* Task: Return the rows word for word, starting at the line containing "Task: Open the Variances tab" and ending with the last row, both included. Omit the pictures from your answer.

Dataset rows
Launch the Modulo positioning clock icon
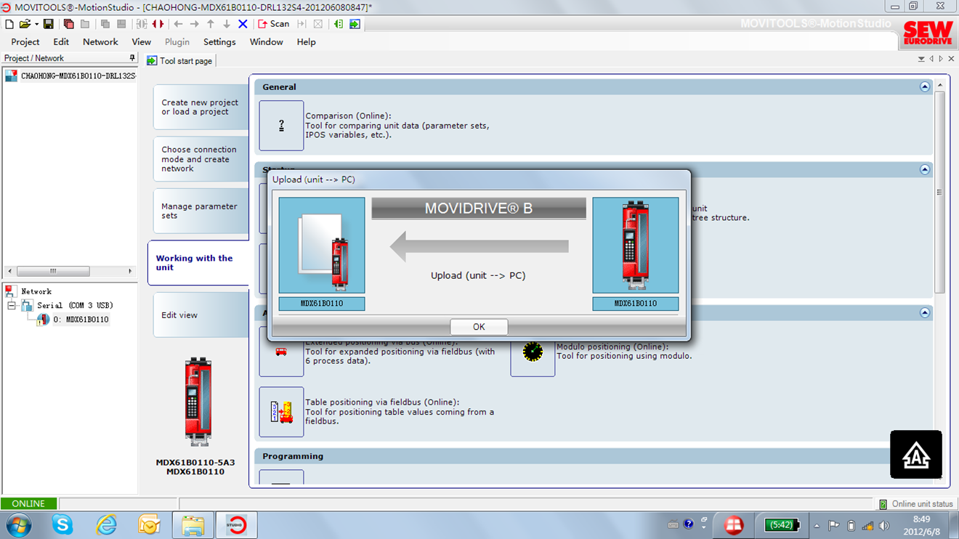This screenshot has width=959, height=539. click(x=533, y=352)
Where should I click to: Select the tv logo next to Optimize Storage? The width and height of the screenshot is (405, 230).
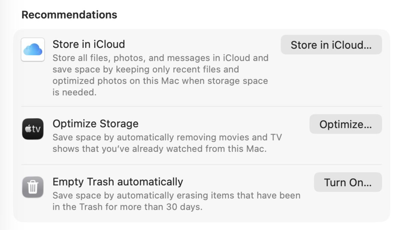(x=32, y=129)
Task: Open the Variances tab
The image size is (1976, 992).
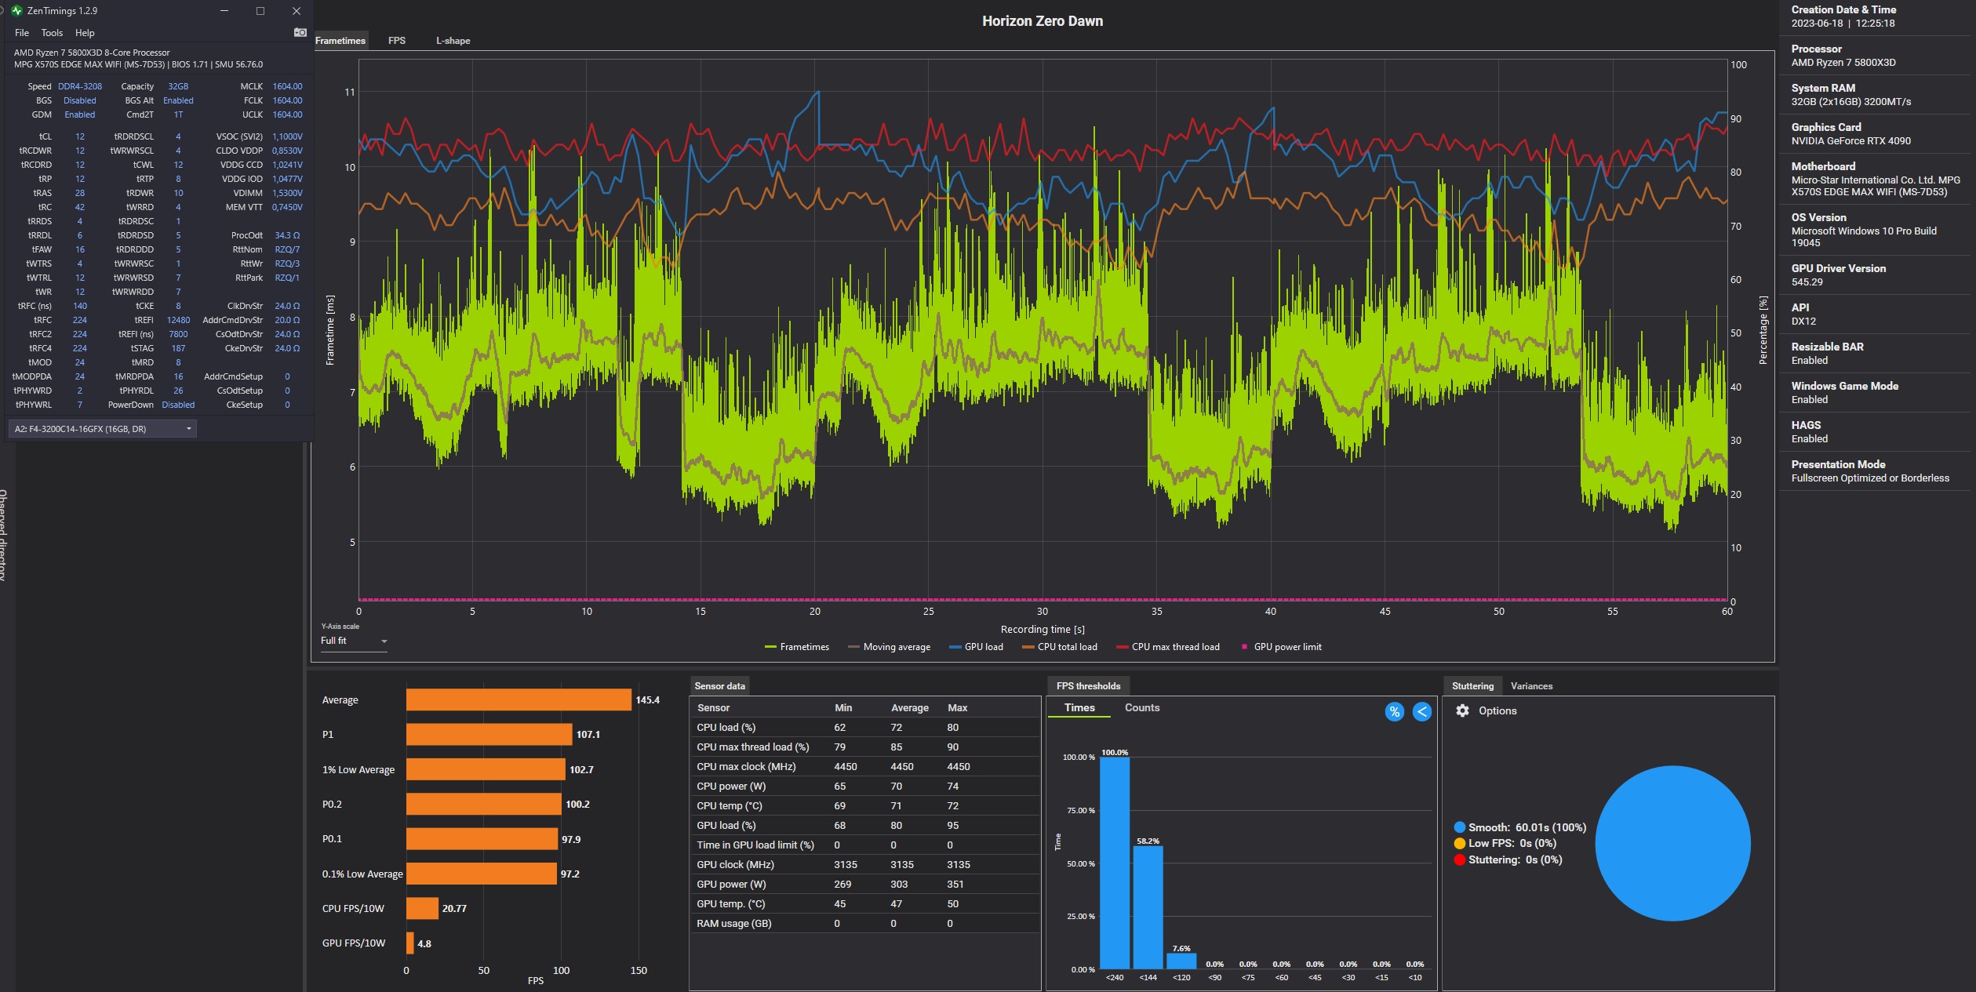Action: click(1531, 686)
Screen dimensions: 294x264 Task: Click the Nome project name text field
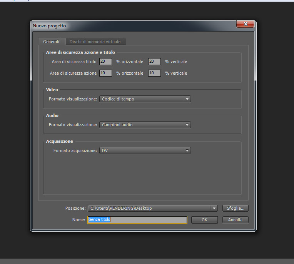point(137,220)
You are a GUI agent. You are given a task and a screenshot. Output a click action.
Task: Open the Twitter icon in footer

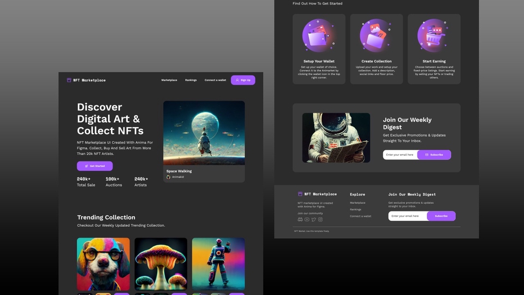(313, 220)
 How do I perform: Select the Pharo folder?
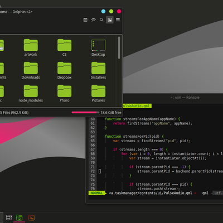[64, 94]
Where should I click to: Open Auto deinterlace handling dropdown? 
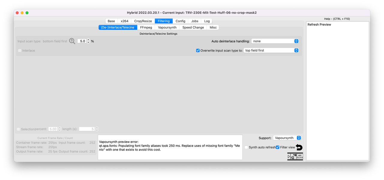275,41
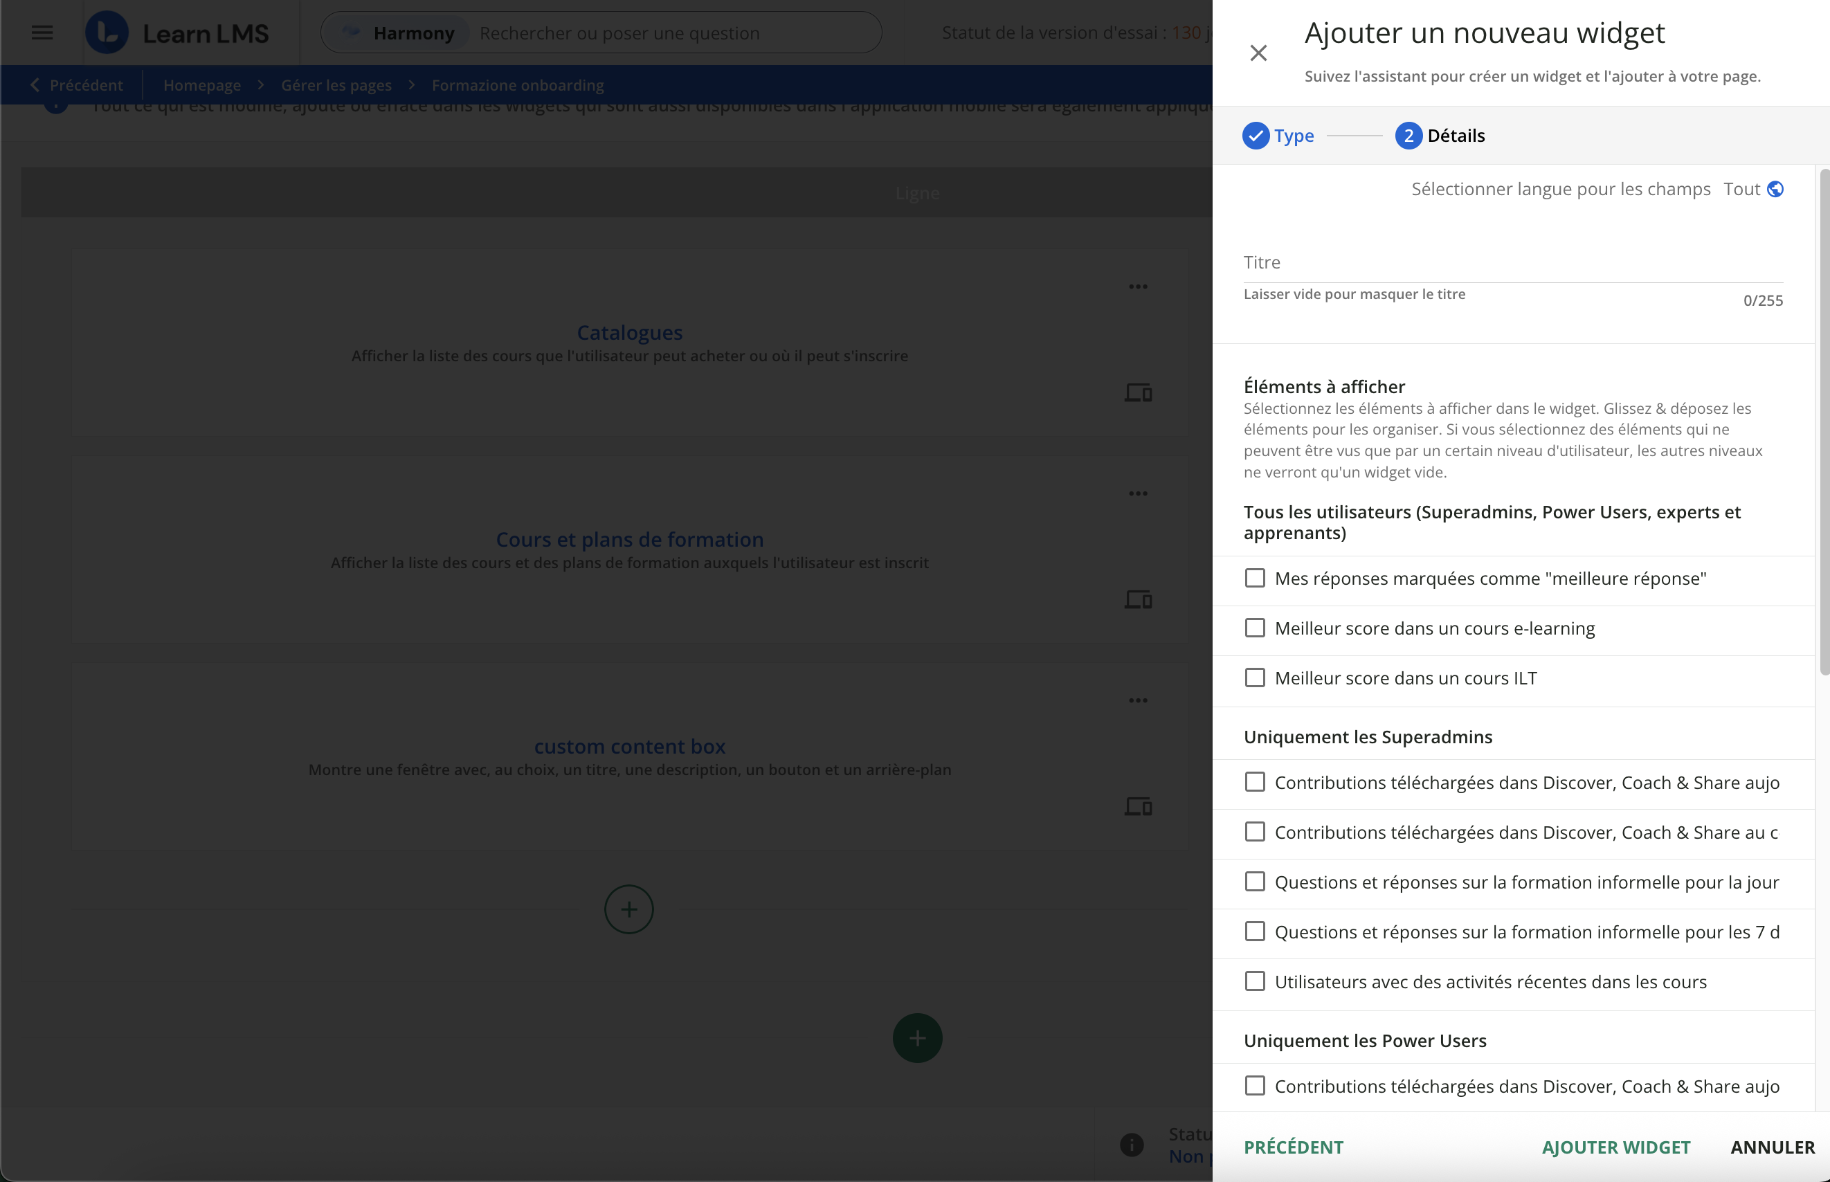Check Meilleur score dans un cours ILT

tap(1255, 678)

* Expected answer:
Task: Open the Variances tab
The image size is (1976, 992).
Action: click(1531, 686)
Screen dimensions: 294x264 Task: Click the Nome project name text field
point(137,220)
You are a GUI agent. You are given a task and a screenshot. Output a click action.
Task: Open the Twitter icon in footer

(313, 220)
 How do I perform: Select the Pharo folder?
[64, 94]
Where should I click to: Open Auto deinterlace handling dropdown? 
275,41
Check Meilleur score dans un cours ILT

tap(1255, 678)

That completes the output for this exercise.